В частности, он горел желанием укрупнить англиканскую церковь Троицы и часто принимал членов приходского совета, куда входил ряд виднейших купцов. Он выделил этой церкви большой земельный участок в западной части города. И еще вымостил Бродвей красивым булыжником на всем протяжении от церкви Троицы до Боулинг-Грин, что перед фортом. Он также поставил англиканских священников в кое-какие пресвитерианские и голландские церкви – и это очень не понравилось тамошним прихожанам. «Джентльмены! – сказал он им. – Простите, но такова воля королевы». Все это было частью его плана. Однажды я присутствовал при его разговоре с приходским советом церкви Троицы. «Нью-Йорк – английское название, – заявил он, – и мы ожидаем, что вы и англиканское духовенство сделаете его английским по сути».
Он не ведал гордыни, однако во всем любил стиль. В губернаторской резиденции в форте имелись приличные помещения, но не было элегантности. «Это дом никуда не годится», – говорил он. Однажды мы взяли лодку и отправились на Нат-Айленд, до которого рукой подать от оконечности Манхэттена, и он, прогуливаясь там под каштанами, сказал мне:
– Восхитительное место, Квош. Восхитительное!

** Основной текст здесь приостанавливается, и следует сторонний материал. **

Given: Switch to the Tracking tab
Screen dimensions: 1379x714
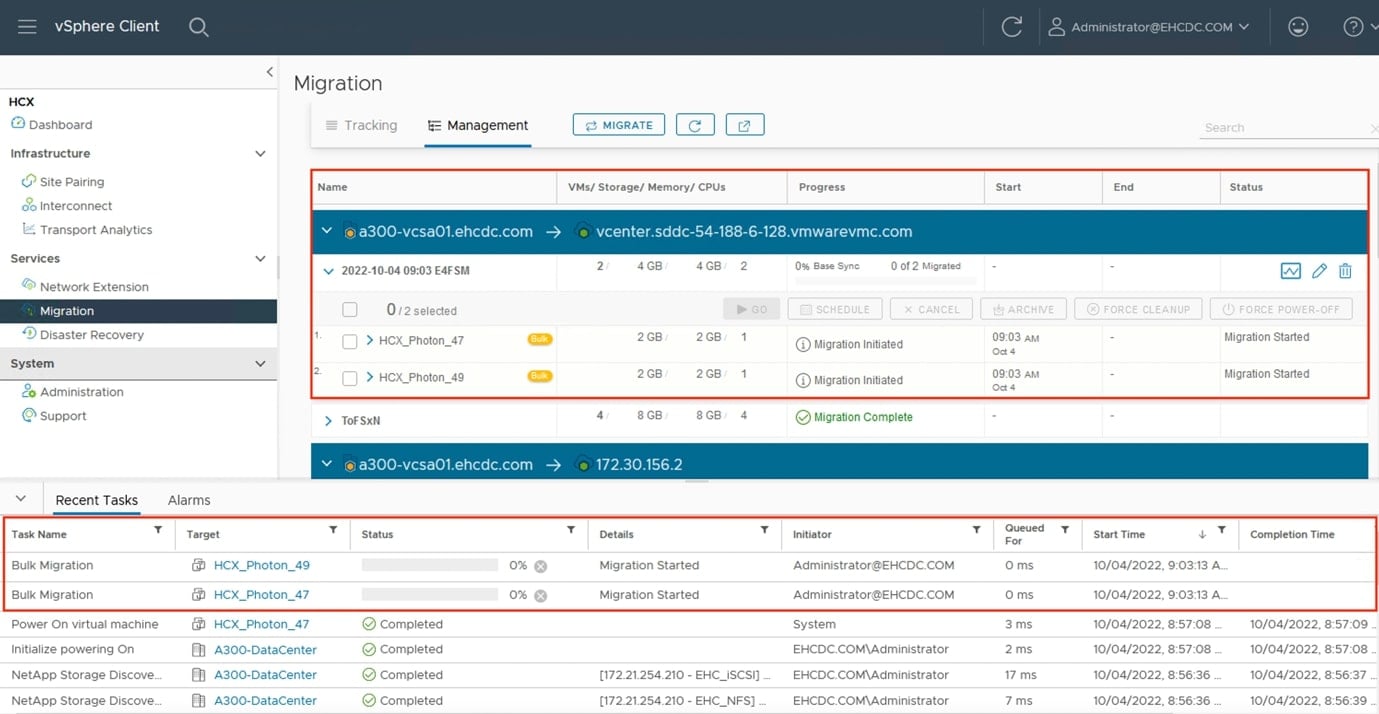Looking at the screenshot, I should click(x=361, y=125).
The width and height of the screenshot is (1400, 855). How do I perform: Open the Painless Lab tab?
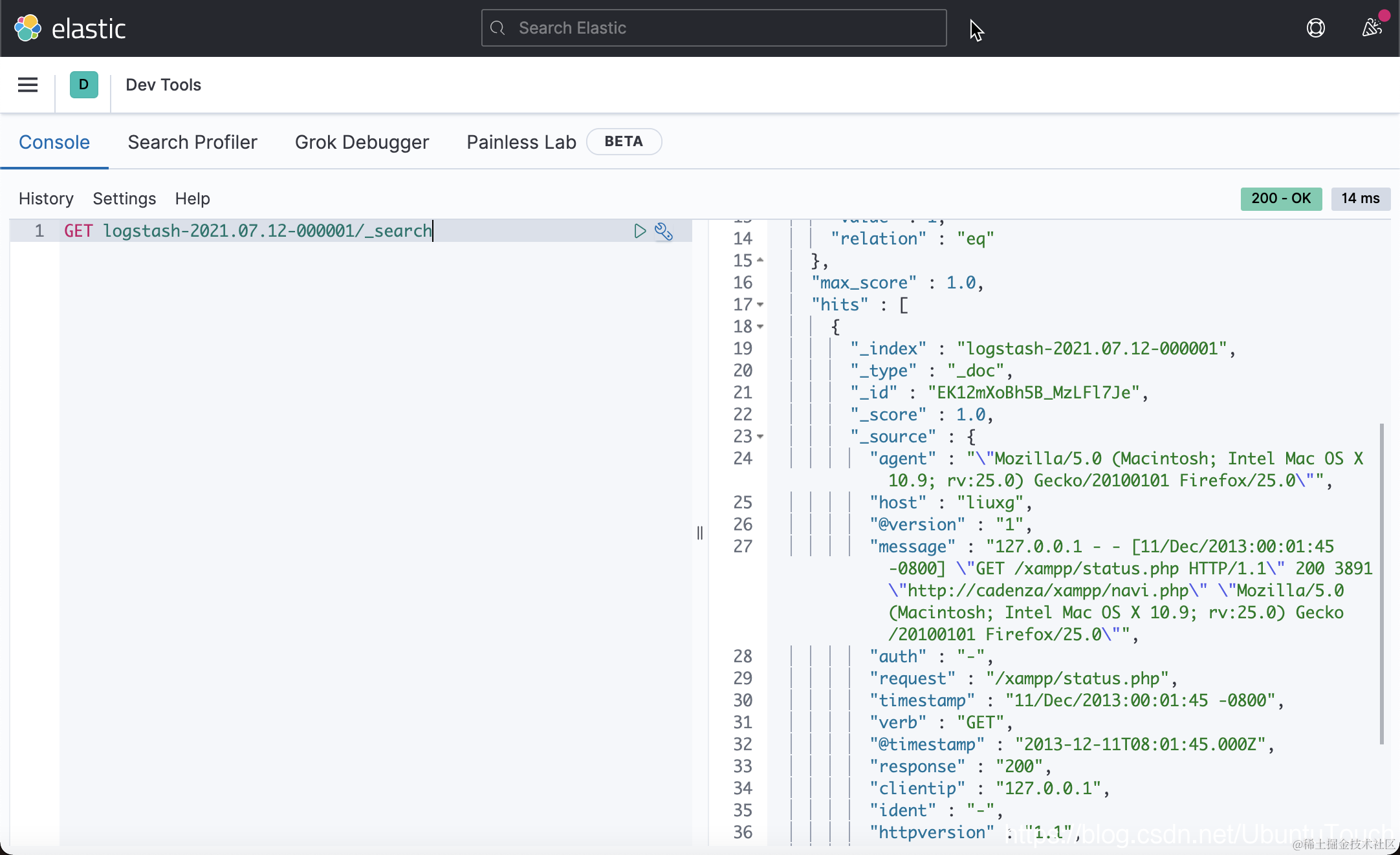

И, не теряя времени, затеял на невысоком холме строительство красивого дома. Вскоре остров уже назывался Губернаторским.
За это, конечно, пришлось платить. Однако налог на городские укрепления как раз принес свыше тысячи фунтов – вот он и воспользовался. Кое-кто из купцов-налогоплательщиков негодовал, но ему не было дела.
– Сейчас на нас никто не нападает, – заявил он.
За это время я от случая к случаю виделся с мисс Кларой и остальным семейством, но о Госпоже речь больше не заходила, пока однажды я не повстречал на Уолл-стрит Яна.
– Она вернулась, Квош, – сказал он. – Вернулась и выяснила про все губернаторские дела против голландцев и ради англикан. Через три дня объявила, что больше не вернется, и снова отправилась в Скенектади. – Яна разбирал смех. – Благослови Господь лорда Корнбери!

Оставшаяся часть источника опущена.